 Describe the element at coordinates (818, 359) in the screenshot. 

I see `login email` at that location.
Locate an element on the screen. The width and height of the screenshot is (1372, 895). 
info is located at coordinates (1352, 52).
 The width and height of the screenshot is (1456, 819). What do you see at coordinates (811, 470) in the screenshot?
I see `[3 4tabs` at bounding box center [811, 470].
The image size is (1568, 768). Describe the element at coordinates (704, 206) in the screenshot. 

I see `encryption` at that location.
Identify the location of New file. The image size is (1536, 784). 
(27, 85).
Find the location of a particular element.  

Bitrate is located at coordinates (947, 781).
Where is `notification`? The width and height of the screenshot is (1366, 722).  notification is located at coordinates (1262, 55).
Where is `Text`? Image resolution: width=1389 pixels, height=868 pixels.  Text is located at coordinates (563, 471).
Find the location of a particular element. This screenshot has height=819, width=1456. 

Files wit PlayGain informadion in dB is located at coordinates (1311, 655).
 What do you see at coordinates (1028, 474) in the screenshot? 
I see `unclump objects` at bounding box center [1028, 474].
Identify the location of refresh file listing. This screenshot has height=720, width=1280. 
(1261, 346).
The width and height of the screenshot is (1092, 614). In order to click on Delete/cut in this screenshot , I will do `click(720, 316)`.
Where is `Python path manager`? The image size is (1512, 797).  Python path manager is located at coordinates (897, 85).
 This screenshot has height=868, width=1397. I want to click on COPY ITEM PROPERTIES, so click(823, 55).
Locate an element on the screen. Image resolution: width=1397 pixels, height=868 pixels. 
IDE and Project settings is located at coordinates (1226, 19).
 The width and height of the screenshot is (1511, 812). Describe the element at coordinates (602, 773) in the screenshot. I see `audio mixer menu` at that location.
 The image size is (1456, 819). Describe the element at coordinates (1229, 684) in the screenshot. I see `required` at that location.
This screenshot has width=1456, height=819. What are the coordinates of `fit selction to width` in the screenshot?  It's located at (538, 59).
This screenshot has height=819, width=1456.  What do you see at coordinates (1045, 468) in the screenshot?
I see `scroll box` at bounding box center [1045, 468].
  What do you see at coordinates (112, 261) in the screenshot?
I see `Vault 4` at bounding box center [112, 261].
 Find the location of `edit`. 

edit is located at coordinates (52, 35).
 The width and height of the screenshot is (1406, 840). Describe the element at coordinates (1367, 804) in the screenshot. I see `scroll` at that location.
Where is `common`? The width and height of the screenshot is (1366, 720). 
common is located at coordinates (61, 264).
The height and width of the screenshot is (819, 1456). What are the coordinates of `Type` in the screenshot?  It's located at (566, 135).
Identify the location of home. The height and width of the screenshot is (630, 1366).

GOAL OF THE EXERCISE
Copy out all of the lines above word for word.

EXERCISE ANSWER
 Describe the element at coordinates (818, 359) in the screenshot. 

I see `login email` at that location.
Locate an element on the screen. The width and height of the screenshot is (1372, 895). 
info is located at coordinates (1352, 52).
 The width and height of the screenshot is (1456, 819). What do you see at coordinates (811, 470) in the screenshot?
I see `[3 4tabs` at bounding box center [811, 470].
The image size is (1568, 768). Describe the element at coordinates (704, 206) in the screenshot. 

I see `encryption` at that location.
Identify the location of New file. The image size is (1536, 784). 
(27, 85).
Find the location of a particular element.  

Bitrate is located at coordinates (947, 781).
Where is `notification`? The width and height of the screenshot is (1366, 722).  notification is located at coordinates (1262, 55).
Where is `Text`? Image resolution: width=1389 pixels, height=868 pixels.  Text is located at coordinates (563, 471).
Find the location of a particular element. This screenshot has height=819, width=1456. 

Files wit PlayGain informadion in dB is located at coordinates (1311, 655).
 What do you see at coordinates (1028, 474) in the screenshot? 
I see `unclump objects` at bounding box center [1028, 474].
Identify the location of refresh file listing. This screenshot has height=720, width=1280. 
(1261, 346).
The width and height of the screenshot is (1092, 614). In order to click on Delete/cut in this screenshot , I will do `click(720, 316)`.
Where is `Python path manager`? The image size is (1512, 797).  Python path manager is located at coordinates (897, 85).
 This screenshot has height=868, width=1397. I want to click on COPY ITEM PROPERTIES, so click(823, 55).
Locate an element on the screen. Image resolution: width=1397 pixels, height=868 pixels. 
IDE and Project settings is located at coordinates (1226, 19).
 The width and height of the screenshot is (1511, 812). Describe the element at coordinates (602, 773) in the screenshot. I see `audio mixer menu` at that location.
 The image size is (1456, 819). Describe the element at coordinates (1229, 684) in the screenshot. I see `required` at that location.
This screenshot has width=1456, height=819. What are the coordinates of `fit selction to width` in the screenshot?  It's located at (538, 59).
This screenshot has height=819, width=1456.  What do you see at coordinates (1045, 468) in the screenshot?
I see `scroll box` at bounding box center [1045, 468].
  What do you see at coordinates (112, 261) in the screenshot?
I see `Vault 4` at bounding box center [112, 261].
 Find the location of `edit`. 

edit is located at coordinates (52, 35).
 The width and height of the screenshot is (1406, 840). Describe the element at coordinates (1367, 804) in the screenshot. I see `scroll` at that location.
Where is `common`? The width and height of the screenshot is (1366, 720). 
common is located at coordinates (61, 264).
The height and width of the screenshot is (819, 1456). What are the coordinates of `Type` in the screenshot?  It's located at (566, 135).
Identify the location of home. The height and width of the screenshot is (630, 1366).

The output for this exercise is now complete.